I recently listened to Gary Marcus speak with Stuart Russell on the Sam Harris podcast (episode 312, "The Trouble With AI," released on March 7th, 2023). Gary and Stuart seem to believe that current machine learning techniques are insufficient for reaching AGI, and point to the recent adversarial attacks on KataGo as one example. Given this position, I would like Gary Marcus to come up with a new set of prompts that (a) make GPT-4 look dumb and (b) mostly continue to work for GPT-5.
I believe that Marcus' point is that there are classes of problems that tend to be hard for LLMs (biological reasoning, physical reasoning, social reasoning, practical reasoning, object and individual tracking, nonsequiturs). The argument is that problems in these class will continue to hard. [1]
But I think there's a larger issue. A lot of the discussion involve hostility to a given critic of AI "moving the goal posts". As described, Model X(1) is introduced, critic notices limitation L(1), Model X(2) addresses and critics says they're unconvinced and notes limitation L(2) and so-on. The critic of these critics says this approach is unfair, a bad argument, etc.
However, what the "moving the goal posts" objection misses, in my opinion, is the context of the claim that's being made when someone says X(n) is generally intelligent.
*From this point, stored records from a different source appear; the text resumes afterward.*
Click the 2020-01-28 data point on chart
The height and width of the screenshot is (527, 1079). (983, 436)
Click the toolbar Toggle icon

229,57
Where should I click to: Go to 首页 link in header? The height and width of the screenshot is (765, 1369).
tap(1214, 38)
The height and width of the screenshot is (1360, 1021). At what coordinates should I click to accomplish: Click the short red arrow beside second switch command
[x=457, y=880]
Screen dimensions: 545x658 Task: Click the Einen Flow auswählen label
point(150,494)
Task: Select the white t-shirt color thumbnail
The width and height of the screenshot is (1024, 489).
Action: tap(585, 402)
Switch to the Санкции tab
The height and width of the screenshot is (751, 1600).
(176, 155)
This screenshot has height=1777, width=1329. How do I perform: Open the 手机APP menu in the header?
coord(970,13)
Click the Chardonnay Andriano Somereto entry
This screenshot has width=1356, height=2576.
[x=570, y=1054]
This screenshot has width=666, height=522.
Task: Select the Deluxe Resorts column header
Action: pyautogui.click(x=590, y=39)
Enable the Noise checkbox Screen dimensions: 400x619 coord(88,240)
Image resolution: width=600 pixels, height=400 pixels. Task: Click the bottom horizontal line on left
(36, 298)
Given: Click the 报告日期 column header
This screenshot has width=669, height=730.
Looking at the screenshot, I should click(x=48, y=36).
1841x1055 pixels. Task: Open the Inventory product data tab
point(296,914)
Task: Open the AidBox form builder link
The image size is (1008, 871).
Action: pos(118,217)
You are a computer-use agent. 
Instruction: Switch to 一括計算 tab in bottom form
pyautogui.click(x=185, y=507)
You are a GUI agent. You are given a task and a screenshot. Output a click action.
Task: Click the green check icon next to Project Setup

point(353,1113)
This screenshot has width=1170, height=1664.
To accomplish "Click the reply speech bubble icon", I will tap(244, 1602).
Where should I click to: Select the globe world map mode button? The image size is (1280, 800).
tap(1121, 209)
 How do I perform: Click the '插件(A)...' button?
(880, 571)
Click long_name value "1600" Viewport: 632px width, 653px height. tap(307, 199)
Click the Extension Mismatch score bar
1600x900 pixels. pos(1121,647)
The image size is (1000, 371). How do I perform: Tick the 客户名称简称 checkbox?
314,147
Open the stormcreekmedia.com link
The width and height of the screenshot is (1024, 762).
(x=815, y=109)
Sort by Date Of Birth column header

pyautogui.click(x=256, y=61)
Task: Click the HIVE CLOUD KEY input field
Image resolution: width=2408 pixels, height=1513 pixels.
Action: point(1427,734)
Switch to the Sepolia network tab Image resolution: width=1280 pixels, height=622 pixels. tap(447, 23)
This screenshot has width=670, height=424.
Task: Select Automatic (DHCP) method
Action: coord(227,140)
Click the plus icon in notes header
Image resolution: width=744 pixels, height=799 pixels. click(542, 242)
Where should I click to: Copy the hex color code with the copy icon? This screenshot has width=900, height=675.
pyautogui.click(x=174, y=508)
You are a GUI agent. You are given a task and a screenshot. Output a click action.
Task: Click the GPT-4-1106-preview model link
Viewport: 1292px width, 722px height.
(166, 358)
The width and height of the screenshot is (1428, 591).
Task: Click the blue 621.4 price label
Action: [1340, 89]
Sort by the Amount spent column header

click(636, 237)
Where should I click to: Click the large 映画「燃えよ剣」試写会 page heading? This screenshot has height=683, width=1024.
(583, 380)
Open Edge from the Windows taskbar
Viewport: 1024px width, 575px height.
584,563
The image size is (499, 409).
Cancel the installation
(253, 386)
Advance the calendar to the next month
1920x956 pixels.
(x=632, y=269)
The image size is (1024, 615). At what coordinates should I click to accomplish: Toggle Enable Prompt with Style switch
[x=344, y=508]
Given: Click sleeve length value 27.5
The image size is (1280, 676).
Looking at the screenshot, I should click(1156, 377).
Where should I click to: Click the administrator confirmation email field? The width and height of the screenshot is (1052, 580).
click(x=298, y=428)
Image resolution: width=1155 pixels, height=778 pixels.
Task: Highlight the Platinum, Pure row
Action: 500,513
This claim isn't about giving the creator of a model credit or an award. The claim is about whether a thing has a flexibility akin to that of a human being (especially the flexible, robust goal seeking ability of a human, an ability that could make a thing dangerous) and we don't actually have a clear, exact formulation of what the flexible intelligence of a human consists of. The Turing Test might not be the best AGI test but it's put in an open-ended fashion because there's no codified set of "prove you're like a human" questions.
Which is to say, Gary Marcus aside, if models keep advancing and if people keep finding new capacities that each model lacks, it will be perfectly reasonable to put the situation as "it's not AGI yet" as long as these capacities are clearly significant capacities of human intelligence. There wouldn't even need to be a set pattern to capacities critics cited. Again, it's not about argument fairness etc, it's that this sort of thing is all we have, for now, as a test of AGI.
[1 ]https://garymarcus.substack.com/p/what-does-it-mean-when-an-ai-fails
Yeah this is the part that seems increasingly implausible to me. If there is a "class of problems that tend to be hard ... [and] will continue to be hard," then someone should be able to build a benchmark that models consistently struggle with over time.